That looks better. Now we can recreate this model in lm defining an object that we can use to predict values and define derivatives. Since we have a smooth function now we can use a very small interval to calculate the derivatives, for example 0.5 hours. We also don’t have to worry about not having derivative values at the first or last datapoints.

X_t <- lm(X ~ splines::bs(x = t, df = 4), 
          data = cell_growth %>% 
            rename(X = `Cell Concentration (g/L)` , t = `Time (h)`))
# NOTE: I had to change the names of the columns here because the spaces and parentheses were F-ing things up with predict
delta_t <- 0.1
# remember predict uses data frames to define variable names
t_new <- data.frame(t = cell_growth$`Time (h)` - delta_t)
#without the renaming step the following was returning all TRUE because predict defaults to using the data passed to lm, so when it didn't recognize the variable names it was using the default data
predict(object = X_t) == predict(object = X_t, newdata = t_new)

## Warning in splines::bs(x = t, degree = 3L, knots = 26.5, Boundary.knots = c(0,
## : some 'x' values beyond boundary knots may cause ill-conditioned bases

##     1     2     3     4     5     6     7     8 
## FALSE FALSE FALSE FALSE FALSE FALSE FALSE FALSE

cell_growth %>% 
  mutate(dX_dt  = (predict(X_t)  - 
                     predict(X_t, t_new))/delta_t) ->
  cell_growth

## Warning: There was 1 warning in `mutate()`.
## ℹ In argument: `dX_dt = (predict(X_t) - predict(X_t, t_new))/delta_t`.
## Caused by warning in `splines::bs()`:
## ! some 'x' values beyond boundary knots may cause ill-conditioned bases

OK! So now we have \(dX/dt\) values.
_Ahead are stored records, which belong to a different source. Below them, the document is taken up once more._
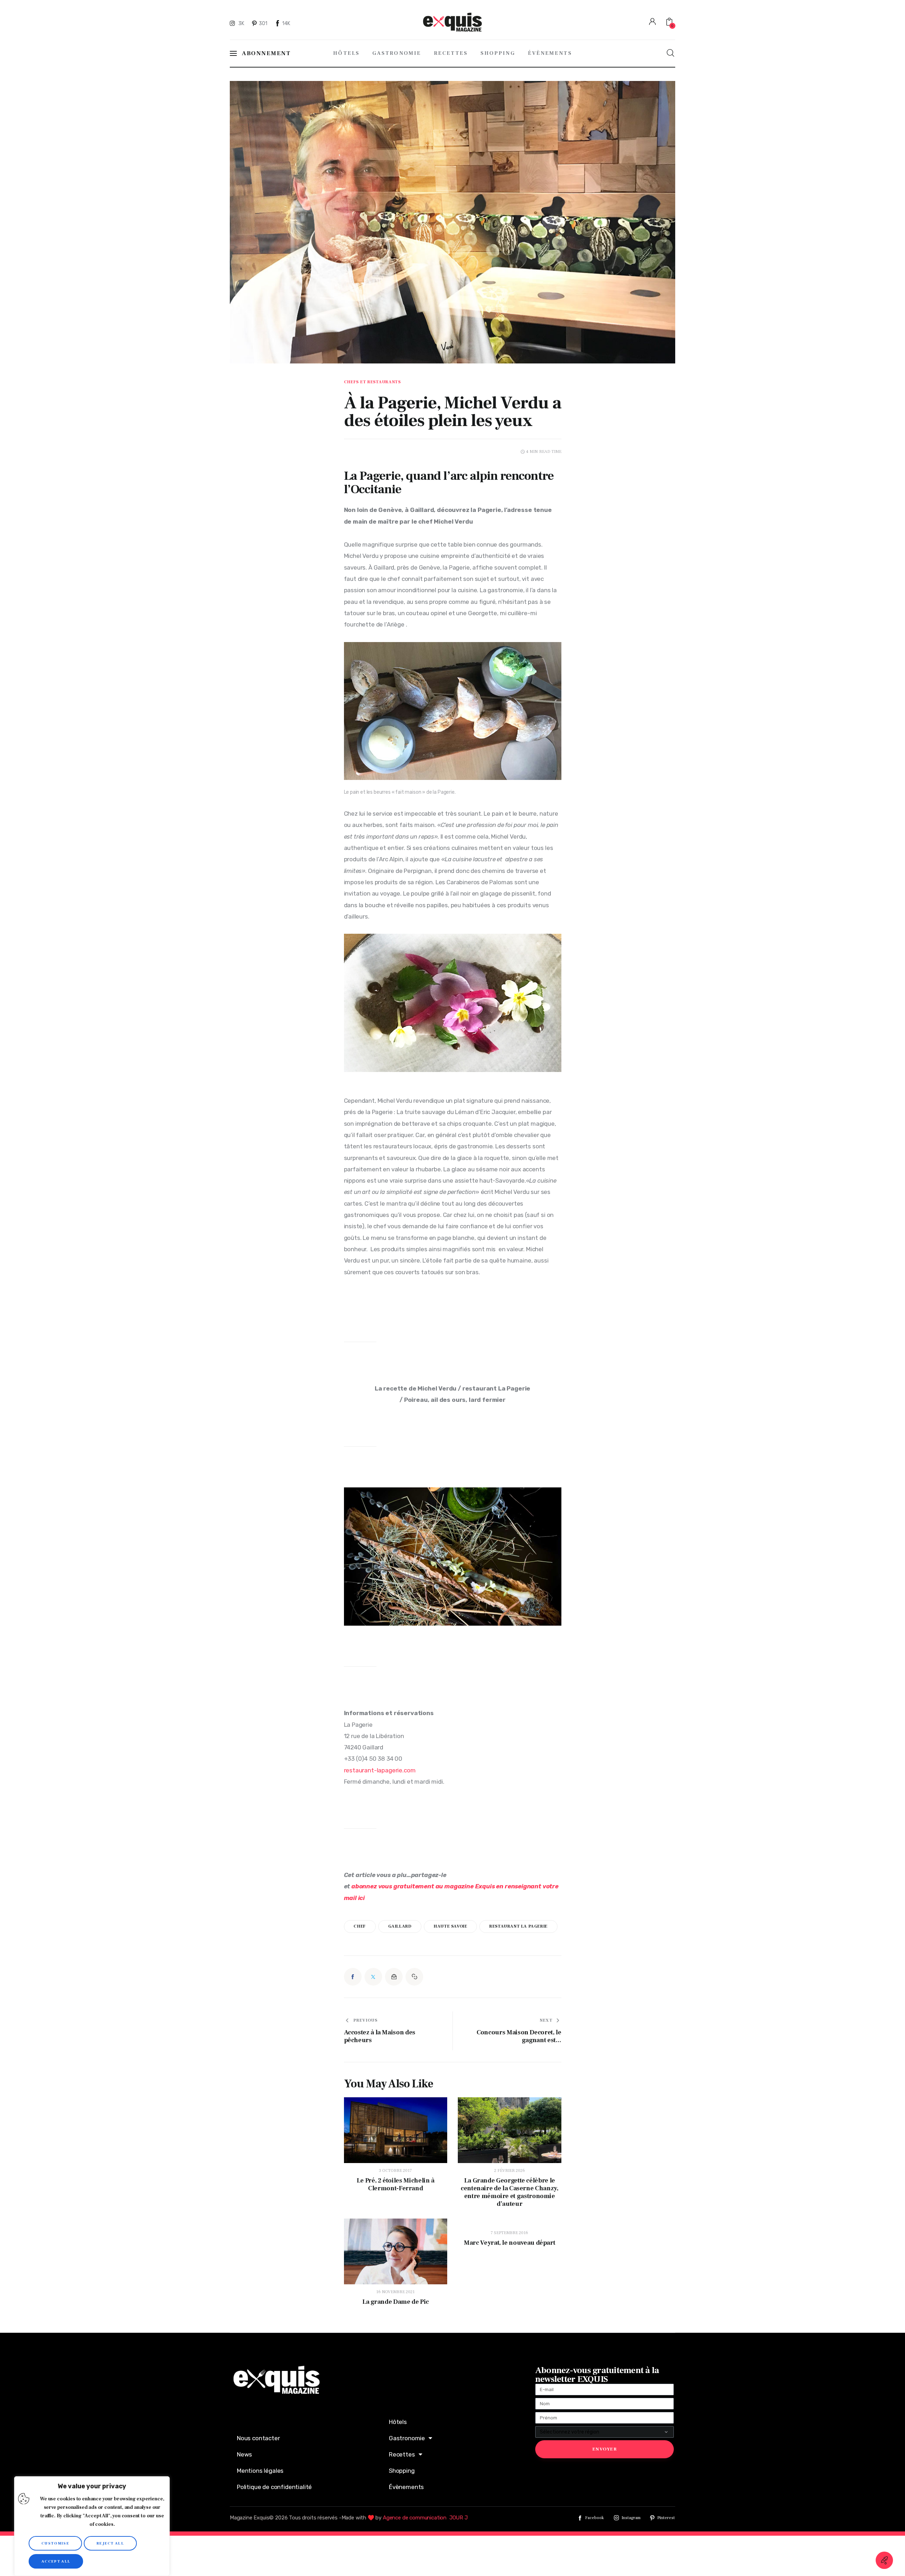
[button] (414, 1977)
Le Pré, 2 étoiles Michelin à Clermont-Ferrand (395, 2184)
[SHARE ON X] (373, 1977)
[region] (92, 2526)
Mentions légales (260, 2470)
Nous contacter (258, 2438)
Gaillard (400, 1926)
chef (360, 1926)
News (244, 2454)
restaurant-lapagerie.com (380, 1770)
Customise (55, 2543)
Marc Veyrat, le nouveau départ (509, 2243)
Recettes (402, 2454)
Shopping (402, 2470)
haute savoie (450, 1926)
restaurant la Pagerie (518, 1926)
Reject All (110, 2543)
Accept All (55, 2561)
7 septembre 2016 (509, 2233)
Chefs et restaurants (372, 382)
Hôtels (398, 2421)
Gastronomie (407, 2438)
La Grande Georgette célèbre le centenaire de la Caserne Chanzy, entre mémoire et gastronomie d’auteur (509, 2192)
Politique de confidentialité (274, 2486)
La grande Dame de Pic (395, 2302)
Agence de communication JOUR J (425, 2517)
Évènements (406, 2486)
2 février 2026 (509, 2170)
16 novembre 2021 (395, 2292)
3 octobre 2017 (395, 2170)
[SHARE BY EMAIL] (394, 1977)
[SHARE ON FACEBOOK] (353, 1977)
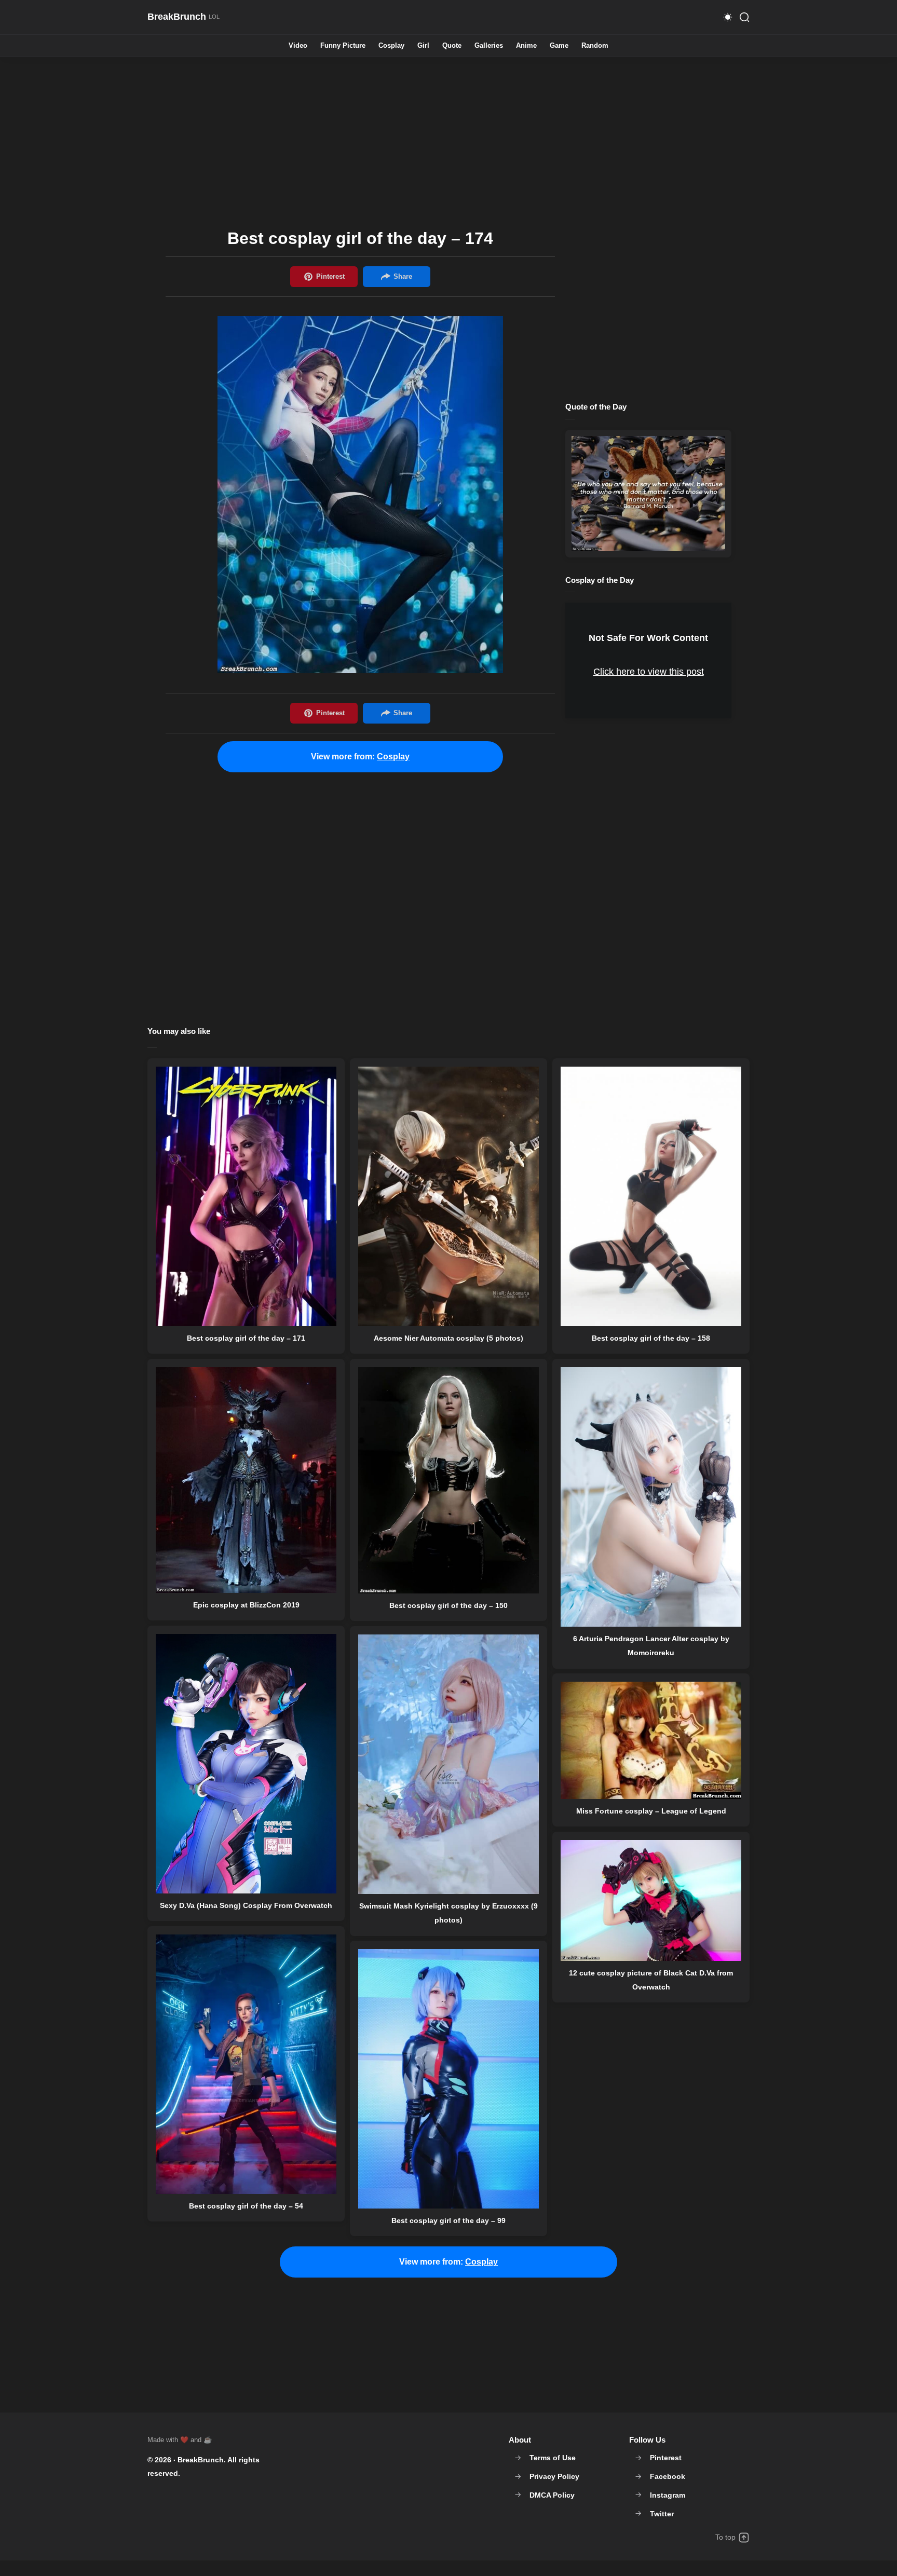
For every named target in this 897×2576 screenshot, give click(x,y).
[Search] (744, 17)
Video (298, 46)
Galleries (488, 46)
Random (594, 46)
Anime (526, 46)
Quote (451, 46)
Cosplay (391, 46)
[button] (728, 17)
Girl (423, 46)
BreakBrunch (201, 2460)
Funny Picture (342, 46)
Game (559, 46)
Now we can calculate \(\mu\) values, by dividing \(dX/dt\) by \(X\). I’m also going to fix the column names so we don’t run into any more issues.

cell_growth <-
cell_growth %>% 
  rename(t = `Time (h)`, 
         X = `Cell Concentration (g/L)`, 
         S = `Glucose Concentration (g/L)`) %>%
  mutate(mu = dX_dt / X)

Now that we have our \(\mu\) values we can figure out how to model the Monod equation so that we can find values for the \(\mu_{max}\) and \(K_S\) for these cells and media with glucose as a limiting substrate. Because the Monod equation is very nonlinear one of the easiest ways to find parameters for this equation is to linearize it by algebraic manipulation. \[\mu = \frac{\mu_{max}S}{K_S + S}\] To linearize here we will multiply by \(K_S + S\) \[(\mu*K_S) + (\mu*S) = \mu_{max}S\] and then to get this into a convenient form of \(y = mx + b\) (so we can calculate y and x values using our data table) we can subtract \(\muK_S\) and divide by \(S\) to yield: \[\mu = - K_S\frac{\mu}{S} + \mu_{max}\] This is called the Eadie-Hofstee linearization. So if we plot \(\mu\) vs \(\mu/S\) and find the slope and intercept of a regression model the slope will be \(-K_S\) and the intercept will be \(\mu_{max}\).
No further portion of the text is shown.